I g-mailed you links to some of my new tracks  


Thanks,
-->James


----------



## Vexel (Jan 30, 2005)

Lots of great stuff going into this one folks. I've decided to wait till this evening to do it.. just so you can all get some stuff in to me if you wish. 

Keep em coming, you all sound awesome!


----------



## Vexel (Jan 30, 2005)

IT'S FINISHED! ehMac Radio Podcast 3

Should be up sometime this evening or tomorrow morning 

It was really really fun. Lots of great tunes.. 

I wanna thank Avra, Apple Authority, Chealion, 32BitJesus, Daycus Maximus and okcomputer for being part of this podcast.

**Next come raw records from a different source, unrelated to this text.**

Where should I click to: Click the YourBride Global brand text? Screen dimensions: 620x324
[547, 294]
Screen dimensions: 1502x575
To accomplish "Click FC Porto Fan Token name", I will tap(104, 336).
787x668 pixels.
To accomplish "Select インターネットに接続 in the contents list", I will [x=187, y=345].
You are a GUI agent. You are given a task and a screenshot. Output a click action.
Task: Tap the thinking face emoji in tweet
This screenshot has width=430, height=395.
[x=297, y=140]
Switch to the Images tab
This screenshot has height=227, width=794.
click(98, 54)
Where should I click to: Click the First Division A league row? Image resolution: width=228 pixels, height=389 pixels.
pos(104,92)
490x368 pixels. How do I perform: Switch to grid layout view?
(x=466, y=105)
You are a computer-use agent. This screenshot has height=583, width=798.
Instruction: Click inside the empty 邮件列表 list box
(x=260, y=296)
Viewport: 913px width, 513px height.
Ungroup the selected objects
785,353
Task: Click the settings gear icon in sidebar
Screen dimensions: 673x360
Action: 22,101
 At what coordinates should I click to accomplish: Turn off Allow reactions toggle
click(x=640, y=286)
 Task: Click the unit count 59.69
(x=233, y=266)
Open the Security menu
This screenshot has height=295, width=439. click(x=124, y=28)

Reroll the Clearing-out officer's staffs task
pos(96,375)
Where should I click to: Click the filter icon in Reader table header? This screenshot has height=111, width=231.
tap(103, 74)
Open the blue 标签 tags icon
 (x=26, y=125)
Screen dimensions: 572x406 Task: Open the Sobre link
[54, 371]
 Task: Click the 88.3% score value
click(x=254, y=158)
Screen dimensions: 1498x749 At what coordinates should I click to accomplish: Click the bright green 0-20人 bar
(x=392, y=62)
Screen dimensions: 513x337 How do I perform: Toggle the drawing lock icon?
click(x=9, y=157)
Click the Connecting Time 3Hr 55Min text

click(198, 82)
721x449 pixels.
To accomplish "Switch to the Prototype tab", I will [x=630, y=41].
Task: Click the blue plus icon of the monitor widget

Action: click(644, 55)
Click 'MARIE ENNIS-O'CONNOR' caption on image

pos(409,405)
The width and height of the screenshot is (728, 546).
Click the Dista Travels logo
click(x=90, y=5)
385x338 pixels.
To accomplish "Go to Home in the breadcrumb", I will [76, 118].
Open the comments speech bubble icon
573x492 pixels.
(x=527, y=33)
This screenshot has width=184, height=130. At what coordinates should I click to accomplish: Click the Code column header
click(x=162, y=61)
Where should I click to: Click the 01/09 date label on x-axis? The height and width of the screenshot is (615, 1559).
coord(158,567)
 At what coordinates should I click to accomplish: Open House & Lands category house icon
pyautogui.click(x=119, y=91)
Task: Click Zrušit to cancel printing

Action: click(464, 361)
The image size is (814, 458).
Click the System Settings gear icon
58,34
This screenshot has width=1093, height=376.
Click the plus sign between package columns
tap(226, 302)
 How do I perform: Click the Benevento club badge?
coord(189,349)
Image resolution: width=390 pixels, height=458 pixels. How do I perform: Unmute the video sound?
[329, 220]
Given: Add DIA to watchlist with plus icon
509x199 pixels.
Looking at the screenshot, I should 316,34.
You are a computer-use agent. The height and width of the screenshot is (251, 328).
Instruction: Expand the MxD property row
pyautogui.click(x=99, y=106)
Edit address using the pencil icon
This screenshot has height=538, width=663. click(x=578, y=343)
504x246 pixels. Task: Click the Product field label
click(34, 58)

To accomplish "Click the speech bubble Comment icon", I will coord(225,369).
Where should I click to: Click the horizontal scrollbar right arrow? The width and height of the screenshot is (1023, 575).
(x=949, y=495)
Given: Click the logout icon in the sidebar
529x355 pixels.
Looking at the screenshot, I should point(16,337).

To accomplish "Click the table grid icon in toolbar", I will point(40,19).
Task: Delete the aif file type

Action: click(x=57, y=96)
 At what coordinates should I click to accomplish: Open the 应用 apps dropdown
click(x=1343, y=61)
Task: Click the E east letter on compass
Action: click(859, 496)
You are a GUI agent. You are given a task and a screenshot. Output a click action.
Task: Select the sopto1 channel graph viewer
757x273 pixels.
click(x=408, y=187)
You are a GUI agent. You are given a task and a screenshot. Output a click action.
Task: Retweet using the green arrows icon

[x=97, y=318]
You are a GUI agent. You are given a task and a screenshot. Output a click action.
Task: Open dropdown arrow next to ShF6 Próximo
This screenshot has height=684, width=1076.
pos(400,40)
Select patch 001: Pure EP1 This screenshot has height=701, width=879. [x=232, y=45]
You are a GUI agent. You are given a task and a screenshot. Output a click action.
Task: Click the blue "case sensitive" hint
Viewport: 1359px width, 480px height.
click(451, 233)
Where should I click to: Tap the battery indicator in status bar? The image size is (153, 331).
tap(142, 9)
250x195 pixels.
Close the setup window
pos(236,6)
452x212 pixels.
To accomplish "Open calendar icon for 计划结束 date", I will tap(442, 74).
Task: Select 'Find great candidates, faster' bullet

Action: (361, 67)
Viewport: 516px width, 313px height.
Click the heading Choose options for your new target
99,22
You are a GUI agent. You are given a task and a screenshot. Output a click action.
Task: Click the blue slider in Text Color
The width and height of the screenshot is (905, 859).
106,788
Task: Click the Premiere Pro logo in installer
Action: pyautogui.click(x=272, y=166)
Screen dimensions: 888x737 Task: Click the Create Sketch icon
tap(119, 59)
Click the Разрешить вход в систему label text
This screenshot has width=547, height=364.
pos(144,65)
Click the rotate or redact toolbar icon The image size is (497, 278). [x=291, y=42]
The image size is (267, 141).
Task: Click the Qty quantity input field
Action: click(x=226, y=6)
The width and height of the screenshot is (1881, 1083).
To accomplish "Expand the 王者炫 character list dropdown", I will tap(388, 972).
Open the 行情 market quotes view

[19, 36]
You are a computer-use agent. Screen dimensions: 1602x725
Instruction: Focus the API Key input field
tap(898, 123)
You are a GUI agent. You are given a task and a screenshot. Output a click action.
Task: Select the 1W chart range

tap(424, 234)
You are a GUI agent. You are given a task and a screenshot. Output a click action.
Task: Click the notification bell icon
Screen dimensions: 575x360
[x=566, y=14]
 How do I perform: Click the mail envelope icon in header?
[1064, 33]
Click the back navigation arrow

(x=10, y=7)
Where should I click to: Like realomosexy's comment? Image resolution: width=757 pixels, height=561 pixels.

Without them.. it wouldn't be here! :clap:

The new GB is amazing.. especially recording from iChat! 

Anyway... hope you all like it. And as always.. drop me a line for the next one


----------



## okcomputer (Jul 18, 2005)

Is the podcast showing up in iTunes for anyone yet? It's not in mine, but I will try again when I get home from work.

The new Garageband is incredible. And so is iWeb.


----------



## Heart (Jan 16, 2001)

Not yet...


----------



## Vexel (Jan 30, 2005)

Well folks, it's that time again! 

roger at locals dot ca 

Can't wait to hear some new stuff! BTW, if you have songs that you want to send me directly, you can send them to rogerredmond at gmail dot com.. quite a bit more storage at that address.. and less strain on servers.


----------



## Chealion (Jan 16, 2001)

Note: Thread "stickied" for the next few days to help people find out about the next planned podcast.


----------



## AppleAuthority (May 21, 2005)

Well, I have a few songs in the works for the podcast, but I think I have an even better idea: *Why don't we make a collaboration song for the podcast?*

I'll glady do lead guitar. 

We'll need someone to organize it, and obviously some musicians with some time on their hands. Regardless, it would be great to create a little ehMac-Band.


----------



## diim (May 2, 2005)

yeah I have some music you can play. Let me know what you want me to do, How do I get it to you?


----------



## Vexel (Jan 30, 2005)

Hi, Diim. There's plenty of ways to get it to me. It's really up to you. The email addresses are in some of the posts in this thread... but here you go. 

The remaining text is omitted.